Given our inclusion criteria, the whole cohort consisted of patients who were receiving IMV, and most of them received vasopressor support. As we calculated the original RAI score, all the individuals already had 5 points, and the difference in the final score was just a reflection of the ΔSCr value. Since the etiology of AKI in COVID-19 patients is multifactorial and given that some nontraditional AKI risk factors, such as direct viral infection of the kidney tubules, systemic inflammation, the activation of coagulation pathways, and obesity, may play an important role [1,24–26], we decided to develop our own mRAI. The performance of this index yielded a slightly better AUC than the original index, albeit it did not reach statistical significance. Nevertheless, we believe that its performance is quite acceptable and that it could be more specific for this particular population. At this time, we do not have clinical or biochemical tools (biomarkers) that have better discriminant power. Therefore, new tools should continue to be investigated to improve earlier diagnosis of AKI episodes and thus improve patient outcomes.
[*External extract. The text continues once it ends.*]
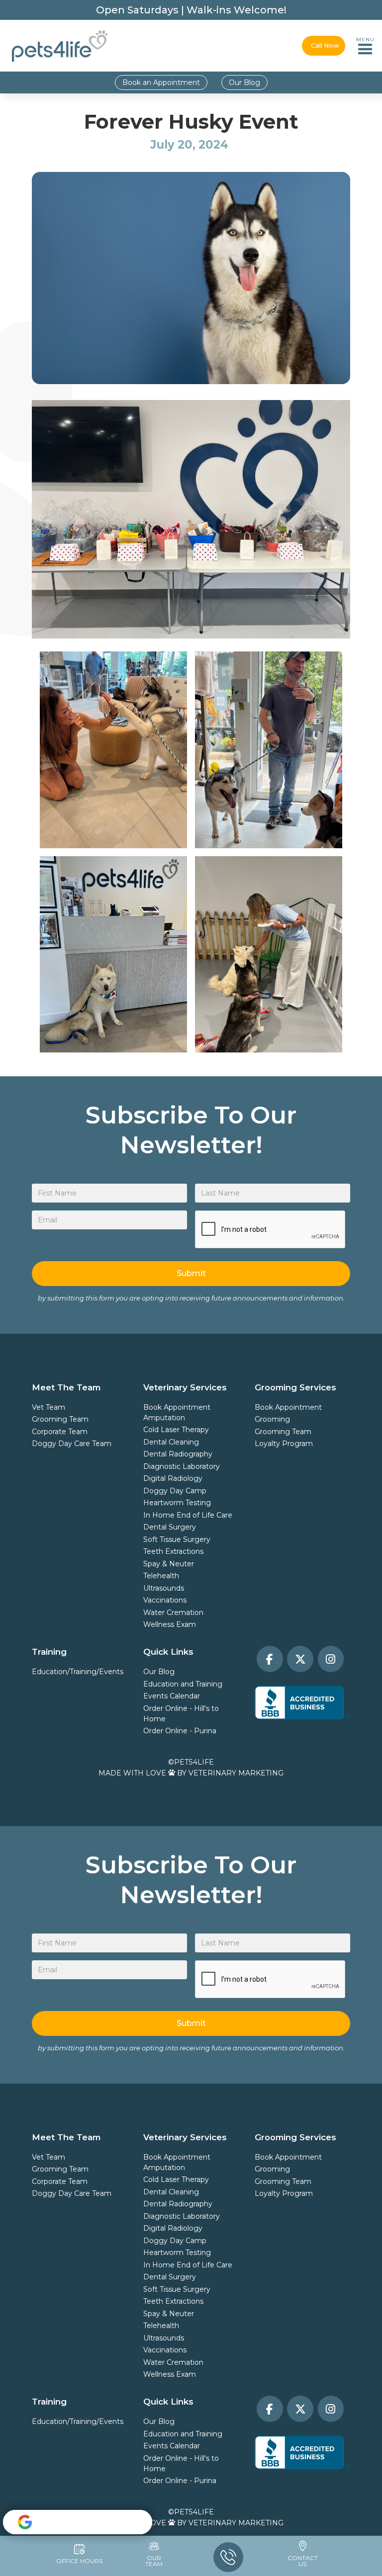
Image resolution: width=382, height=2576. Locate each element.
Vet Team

This is the first study aimed at deriving an RAI score for adult patients with severe COVID-19 infection who are admitted to the ICU. This score is easy to obtain, does not require additional studies that may not be available and could help to identify patients who will benefit from an early nephroprotective strategy to prevent progression to severe AKI.
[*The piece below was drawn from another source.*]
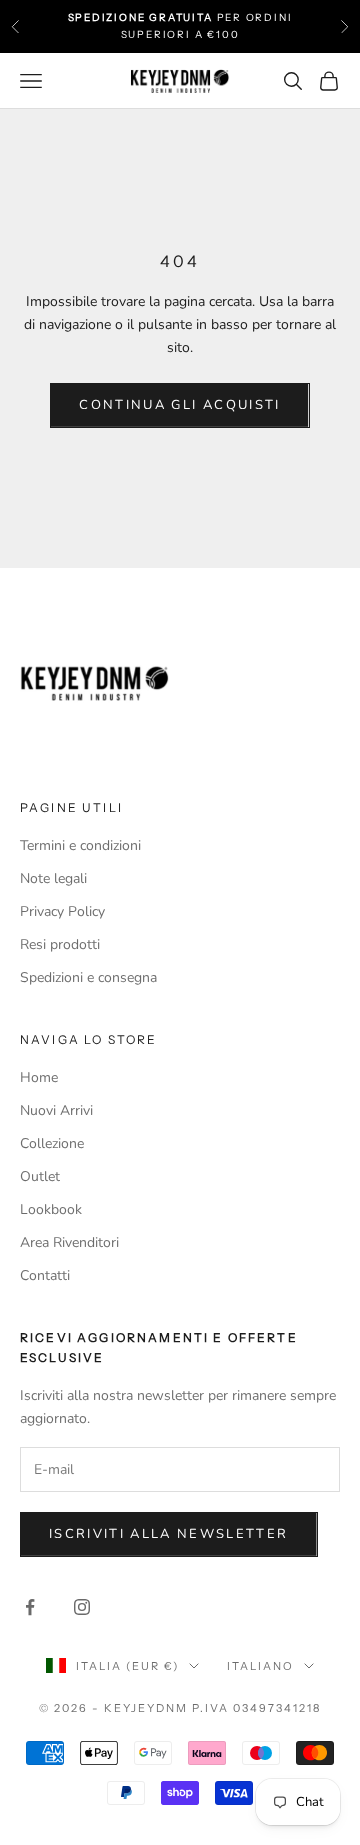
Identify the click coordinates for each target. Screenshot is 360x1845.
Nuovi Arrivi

This study has some limitations, including the relatively low number of patients studied, that it was performed in only one center and that it did not consider FO or urine output. Additional studies in similar populations are still needed to reproduce our results and validate the proposed mRAI.

Conclusions

In conclusion, the original RAI is a limited tool for critically ill COVID-19 adult patients receiving IMV. The mRAI performance yielded a slightly better AUC than the original index, although it did not reach statistical significance. Additional studies are required to determine if the proposed modified index is more specific for adult patients with COVID-19 infection.

Ethical approval

The study was performed in accordance with the Declaration of Helsinki and approved by the research ethics and bioethics committees (NMM-3325-20-20-1 and CEI-011-20160627, respectively) of the Instituto Nacional de Ciencias Médicas y Nutrición, Salvador Zubirán, Mexico City.

Consent form

Written informed consent was obtained from the patients or relatives upon admission to the hospital, for using the information and applying those medical procedures specific for the health contingency.

Author contributions

Concept and study design: O.V.V. and N.T.C.; supervision: O.V.V. and N.T.C.; data collection: N.B.P., A.U.P., and A.C.I.; analysis and interpretations: N.T.C. and O.V.V.; writing: N.B.P. and N.T.C.; critical review: O.V.V. All authors read and approved the final version of the manuscript.

Acknowledgements

An abstract based on this work was presented in poster form at the 2022 American Society of Nephrology Kidney Week in Orlando, Florida. The abstract is available at the following link: https://www.asn-online.org/education/kidneyweek/2022/program-abstract.aspx?controlId=3769929

Disclosure statement

No potential conflict of interest was reported by the author(s).

Data availability statement

All data generated or analyzed during this study are included in this article. Further enquiries can be directed to the corresponding author.

Additional information

Funding

The authors declared that this study has received no financial support.